Report: 1 in 30 U.S. Children are Homeless
A new report finds the number of homeless children in the United States surged 8 percent last year to a record high of 2.5 million. That means one in 30 children in the United States are homeless. The National Center on Family Homelessness says the crisis has reached "epidemic proportions," fueled by factors like racial inequality, domestic violence and a lack of affordable housing.

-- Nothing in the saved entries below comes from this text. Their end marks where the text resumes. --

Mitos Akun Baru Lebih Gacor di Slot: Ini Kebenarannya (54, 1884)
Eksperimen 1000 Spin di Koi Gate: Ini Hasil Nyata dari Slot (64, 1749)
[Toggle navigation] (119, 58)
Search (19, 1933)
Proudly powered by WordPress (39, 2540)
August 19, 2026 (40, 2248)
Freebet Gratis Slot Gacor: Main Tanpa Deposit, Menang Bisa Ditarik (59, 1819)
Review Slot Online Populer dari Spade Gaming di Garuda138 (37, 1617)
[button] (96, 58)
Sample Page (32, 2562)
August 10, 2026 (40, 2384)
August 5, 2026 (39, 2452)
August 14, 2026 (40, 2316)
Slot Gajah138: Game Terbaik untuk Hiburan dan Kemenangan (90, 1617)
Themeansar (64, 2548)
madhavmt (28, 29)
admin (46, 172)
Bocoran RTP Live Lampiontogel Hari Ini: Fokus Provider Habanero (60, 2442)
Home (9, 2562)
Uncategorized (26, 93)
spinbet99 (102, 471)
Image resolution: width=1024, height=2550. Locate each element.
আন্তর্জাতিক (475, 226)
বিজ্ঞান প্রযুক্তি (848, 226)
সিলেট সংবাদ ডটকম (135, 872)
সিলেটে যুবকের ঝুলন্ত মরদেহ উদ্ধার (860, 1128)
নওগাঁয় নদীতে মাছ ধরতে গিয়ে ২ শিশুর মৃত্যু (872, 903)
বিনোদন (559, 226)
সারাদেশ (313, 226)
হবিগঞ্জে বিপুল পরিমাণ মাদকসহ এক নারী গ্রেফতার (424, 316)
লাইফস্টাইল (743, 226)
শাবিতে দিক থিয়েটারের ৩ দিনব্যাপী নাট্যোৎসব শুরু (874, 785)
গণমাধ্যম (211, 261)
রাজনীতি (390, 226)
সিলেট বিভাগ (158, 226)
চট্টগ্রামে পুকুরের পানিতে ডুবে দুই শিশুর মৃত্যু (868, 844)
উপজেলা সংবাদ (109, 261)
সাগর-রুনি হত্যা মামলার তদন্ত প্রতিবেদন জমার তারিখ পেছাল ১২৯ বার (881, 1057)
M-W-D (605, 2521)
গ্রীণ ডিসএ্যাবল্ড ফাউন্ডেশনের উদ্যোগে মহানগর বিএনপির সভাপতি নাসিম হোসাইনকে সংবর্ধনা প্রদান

Undocumented Mother Takes Sanctuary from Deportation in Philadelphia Church
In Philadelphia, an undocumented mother of two U.S. citizens has taken sanctuary from her deportation order inside a church. Angela Navarro, whose children are eight and 11, is among millions of people who could potentially benefit if Obama issues an executive order to end his record deportations. According to the faith-based group New Sanctuary Movement, Navarro is the ninth immigrant nationwide to take sanctuary in a church after receiving a final deportation order, and the first on the East Coast.
Time Magazine Apologizes for Suggesting "Feminist" Should Be Banned
Time Magazine has apologized for including the word "feminist" on a poll of words that should be banned in 2015. Time apparently included "feminist" in response to a growing number of celebrities, from Beyoncé to Taylor Swift, who have embraced the term. Time’s suggestion the term should be banned sparked massive protest, prompting Time’s managing editor, Nancy Gibbs, to issue an apology, saying, "While we meant to invite debate about some ways the word was used this year, that nuance was lost."
Transgender Activist Leslie Feinberg, Author of "Stone Butch Blues," Dies at 65
The pioneering transgender activist Leslie Feinberg, author of the groundbreaking novel "Stone Butch Blues," has died at the age of 65. According to an obituary by her partner and spouse, Minnie Bruce Pratt, Feinberg died at home in Syracuse, New York, after a decades-long battle with tick-borne infections, including Lyme disease. Her last words were: "Remember me as a revolutionary communist."